By the end of that week, the horse began to turn towards and take steps towards people of its own volition. The horse began to show more curiosity towards the humans that were attuning to its subtle communication. This horse, who had also been quite shut down around other horses and was unable to integrate into the main herd, had been placed with some miniature horses instead. By the end of that week, the horse had started to show interest in the other horses and would allow them to hang out in closer proximity along the fence line.
Someone trained in CAT-H later worked with this same horse, who had not been privy to the work that had been done previously Within about a 45 minute span of releasing the pressure in response to the horse showing signs of calm in the face of being approached, the person was able to walk all the way up to the horse and pet it without it visibly tuning out. It was interesting to witness.
Part 5: Conclusions
I was left with the following thoughts:
Would CAT-H have been as “successful” had we not spent the previous week working through the horse’s freeze response through relational attunement? My sense is that we spent a week of arranging the antecedents and working on the neuroception of safety in relationship, which then allowed the CAT-H to be more effective.
Which was the bigger “success”? That the horse was willing to move in our direction of its own volition after a week? Or that the horse was willing to stand calmly without tuning out and allow a human to move towards it after 45 minutes?
It depends on who you ask and what your timeframe is.
It also depends on what you define as “success”. Both are “wins” in their own way. A horse approaching willingly and a horse being willing to be approached both have value, though one may benefit the human more than the horse.

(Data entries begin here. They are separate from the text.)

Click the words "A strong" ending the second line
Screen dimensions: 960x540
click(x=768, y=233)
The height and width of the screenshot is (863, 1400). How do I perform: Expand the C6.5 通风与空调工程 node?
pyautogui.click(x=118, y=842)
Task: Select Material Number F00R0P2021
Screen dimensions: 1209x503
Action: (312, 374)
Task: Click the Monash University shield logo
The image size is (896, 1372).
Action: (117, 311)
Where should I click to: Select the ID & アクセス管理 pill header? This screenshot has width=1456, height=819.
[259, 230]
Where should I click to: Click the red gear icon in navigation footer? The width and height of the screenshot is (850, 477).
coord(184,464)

Option 2 is about looking for the horse to offer something inconsistent with fear and offering it a release when it does so. It is about operant counter-conditioning, which supports a different emotional state in the horse.
Option 3 is similar, but one step before option 2. It is about communicating attunement and helping the horse to experience a different nervous system state in the presence of others (there is no “ask” involved, unlike option 2). When the nervous system is in the right “state” as a result of “being heard, feeling felt and getting gotten”, the thing we were hoping to have happen (i.e., the horse being willing to connect) occurred without us having to reinforce the horse for the “right” response. It just showed up.
This is akin to the difference between ABA (Applied Behavioural Analysis) as used with children with autism (shaping pro-social behaviours through learning theory) and the new wave of autism treatments that are based on attachment theory and the polyvagal theory (setting the conditions for the nervous system’s capacity for social engagement to emerge), such as the Autism Reframe Technique, Emotional Resonance Theory, and the Safe and Sound Protocol.
A similar analogy can be found in working with trauma. There are those that believe Cognitive Behavioural Therapy can be used with trauma, even though most trauma specialists know that CBT is limited in this regard. The current wave of trauma treatment in humans brings in attachment theory and a more nuanced understanding of the nervous system, such as what we see with Somatic Experiencing, for instance. It’s the difference between top down and bottom up processing. Address the bottom up issues first, and the top down interventions become easier later (or may not be required at all).
The same is true for the 3 methods of pressure-release.
There is a time and a place for all 3. But while all negative reinforcement involves pressure-release, not all pressure-release is comprised of negative reinforcement.
As you move forward in your explorations with horses, remember that option 3 is not a quick road. It is the epitome of “take the time it takes, so it takes less time.” To me, the quality of the relationship is worth it. And the neuroscience agrees.